* WITOLD LUTOSLAWSKI: Symphony No. 3; Chain 3; Concerto for Orchestra – BBC Sym. Orch./ Edward Gardner – Chandos

by | Jun 21, 2012 | SACD & Other Hi-Res Reviews

* WITOLD LUTOSLAWSKI: Symphony No. 3; Chain 3; Concerto for Orchestra – BBC Sym. Orch./ Edward Gardner – Chandos multichannel SACD CHSA 5082, 69:56 [Distr. by Naxos] *****:
1983 saw the premiere of Lutoslawski’s Third Symphony, dedicated to and performed by Georg Solti and the Chicago Symphony Orchestra. There have been a number of recordings since, and those by Salonen and Barenboim stand out. But neither of these even approaches this magnificent SACD reading by Gardner and the BBC. This work is a towering masterpiece based on a four-note repeated “E” motif that utilizes a complex and intricate development that makes superb use of the orchestra as an aid in that progression. Dramatically things simply could not be better; Lutoslawski saw himself in a mainstream tradition that started with Stravinsky and worked through Bartok, part of a great continuum of composers, and as such paid only peripheral attention to some of the techniques of the avant-garde. Here he is very concerned with dramatic thrust and reasonable continuity of form, and the results could not be more thrilling, aided by the deeply resonant surround sound and spectacular playing of the BBC musicians.
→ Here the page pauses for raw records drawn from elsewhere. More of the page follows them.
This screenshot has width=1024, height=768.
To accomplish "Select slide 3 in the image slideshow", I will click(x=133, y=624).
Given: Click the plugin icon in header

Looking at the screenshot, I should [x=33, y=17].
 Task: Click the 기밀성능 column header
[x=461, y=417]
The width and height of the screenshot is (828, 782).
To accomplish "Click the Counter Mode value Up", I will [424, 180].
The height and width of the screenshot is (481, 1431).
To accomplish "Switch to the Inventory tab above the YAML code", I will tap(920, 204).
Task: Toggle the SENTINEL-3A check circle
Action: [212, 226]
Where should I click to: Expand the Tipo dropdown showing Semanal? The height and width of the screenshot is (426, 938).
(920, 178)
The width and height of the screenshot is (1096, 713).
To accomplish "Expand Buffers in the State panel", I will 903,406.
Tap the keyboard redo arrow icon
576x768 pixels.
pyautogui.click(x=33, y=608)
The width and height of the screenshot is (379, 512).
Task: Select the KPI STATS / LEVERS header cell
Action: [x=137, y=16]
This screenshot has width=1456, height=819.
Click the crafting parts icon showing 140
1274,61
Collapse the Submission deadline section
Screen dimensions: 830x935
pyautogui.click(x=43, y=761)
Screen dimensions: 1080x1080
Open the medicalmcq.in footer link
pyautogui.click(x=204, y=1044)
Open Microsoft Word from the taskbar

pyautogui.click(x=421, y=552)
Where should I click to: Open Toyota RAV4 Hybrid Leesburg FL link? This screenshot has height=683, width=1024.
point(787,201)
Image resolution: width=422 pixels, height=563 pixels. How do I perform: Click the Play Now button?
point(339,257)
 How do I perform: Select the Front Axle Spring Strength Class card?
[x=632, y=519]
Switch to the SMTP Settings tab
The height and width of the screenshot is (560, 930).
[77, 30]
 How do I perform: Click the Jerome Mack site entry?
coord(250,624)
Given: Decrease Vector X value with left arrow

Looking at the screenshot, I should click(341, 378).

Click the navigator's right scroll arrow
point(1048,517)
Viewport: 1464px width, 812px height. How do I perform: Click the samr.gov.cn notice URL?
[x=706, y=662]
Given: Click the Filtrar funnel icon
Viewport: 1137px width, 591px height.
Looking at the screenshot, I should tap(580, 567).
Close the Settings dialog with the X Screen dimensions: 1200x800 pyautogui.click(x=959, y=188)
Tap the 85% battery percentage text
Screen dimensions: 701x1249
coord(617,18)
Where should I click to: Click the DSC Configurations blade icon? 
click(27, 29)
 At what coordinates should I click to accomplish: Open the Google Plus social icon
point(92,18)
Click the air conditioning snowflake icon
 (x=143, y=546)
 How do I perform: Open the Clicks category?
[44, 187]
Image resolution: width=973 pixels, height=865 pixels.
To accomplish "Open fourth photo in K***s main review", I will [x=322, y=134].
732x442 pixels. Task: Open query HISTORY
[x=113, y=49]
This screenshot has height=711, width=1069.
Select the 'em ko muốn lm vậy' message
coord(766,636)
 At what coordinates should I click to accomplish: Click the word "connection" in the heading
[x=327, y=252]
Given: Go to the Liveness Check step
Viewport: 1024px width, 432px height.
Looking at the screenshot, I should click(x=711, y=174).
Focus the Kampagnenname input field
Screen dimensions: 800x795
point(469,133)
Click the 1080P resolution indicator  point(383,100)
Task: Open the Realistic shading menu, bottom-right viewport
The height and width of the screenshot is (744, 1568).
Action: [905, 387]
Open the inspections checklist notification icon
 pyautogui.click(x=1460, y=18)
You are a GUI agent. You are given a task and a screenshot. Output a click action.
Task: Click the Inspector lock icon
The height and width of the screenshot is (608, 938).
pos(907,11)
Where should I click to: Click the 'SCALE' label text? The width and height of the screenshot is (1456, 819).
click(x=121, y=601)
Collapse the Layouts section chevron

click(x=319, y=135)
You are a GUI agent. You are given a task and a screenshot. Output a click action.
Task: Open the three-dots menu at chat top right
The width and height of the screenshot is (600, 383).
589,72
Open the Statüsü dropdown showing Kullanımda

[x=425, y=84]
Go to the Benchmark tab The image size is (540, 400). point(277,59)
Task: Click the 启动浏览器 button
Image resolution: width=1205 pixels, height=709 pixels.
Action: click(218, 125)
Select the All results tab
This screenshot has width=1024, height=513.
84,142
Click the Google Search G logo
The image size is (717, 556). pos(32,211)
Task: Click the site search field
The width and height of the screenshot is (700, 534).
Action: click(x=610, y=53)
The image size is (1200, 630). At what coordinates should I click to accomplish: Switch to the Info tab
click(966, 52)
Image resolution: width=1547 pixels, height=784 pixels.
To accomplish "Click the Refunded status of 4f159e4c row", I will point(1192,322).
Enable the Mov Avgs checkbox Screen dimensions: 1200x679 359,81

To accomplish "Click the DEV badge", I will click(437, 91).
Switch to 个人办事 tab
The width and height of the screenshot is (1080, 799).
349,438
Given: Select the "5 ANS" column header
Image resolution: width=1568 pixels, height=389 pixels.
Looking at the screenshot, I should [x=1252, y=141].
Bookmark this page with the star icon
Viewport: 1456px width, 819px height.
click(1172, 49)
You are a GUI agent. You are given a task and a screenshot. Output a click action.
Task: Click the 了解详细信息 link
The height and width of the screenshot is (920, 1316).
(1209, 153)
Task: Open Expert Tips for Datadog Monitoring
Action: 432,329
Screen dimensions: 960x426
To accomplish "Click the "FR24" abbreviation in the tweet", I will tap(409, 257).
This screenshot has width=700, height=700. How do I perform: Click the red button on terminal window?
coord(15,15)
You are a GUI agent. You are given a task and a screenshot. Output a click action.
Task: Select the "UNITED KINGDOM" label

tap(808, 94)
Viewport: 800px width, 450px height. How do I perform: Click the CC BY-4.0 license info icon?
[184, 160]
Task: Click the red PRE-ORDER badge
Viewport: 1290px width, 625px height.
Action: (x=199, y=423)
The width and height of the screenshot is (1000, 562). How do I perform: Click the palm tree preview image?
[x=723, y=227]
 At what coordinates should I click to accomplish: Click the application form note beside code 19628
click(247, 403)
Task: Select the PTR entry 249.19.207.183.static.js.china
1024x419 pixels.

Chain 3 was a 1986 San Francisco premiere, the last of three same-named pieces that refer to a technique of overlapping textures. This piece might be called Symphony No. 3 “light” as the scoring is much more reserved in scope and the overall tone is quieter and more illuminatingly impressionistic. It makes a perfect follow-up to the Symphony.
Perhaps the most famous work of the composer is his 1954 Concerto for Orchestra, one of the defining pieces of post-war modernism. Lutoslawski was sickened by the then-mandatory conscriptions of Soviet “socialist realism”, and was able to placate the Polish authorities by using no fewer than eleven folk melodies as the melodic basis for the work. He also treated the piece as true to its title, a genuine concerto that brilliantly shows off the capabilities of the individual sections of the orchestra as well as its component sections. The contours and many dramatic interludes seamlessly form to make a piece of affecting and even riveting excitement that for me, at least, tops Bartok’s composition of the same name.
Again, the playing is wonderful and the sound simply state-of-the-art superlative. This is an essential release for anyone that loves classical music!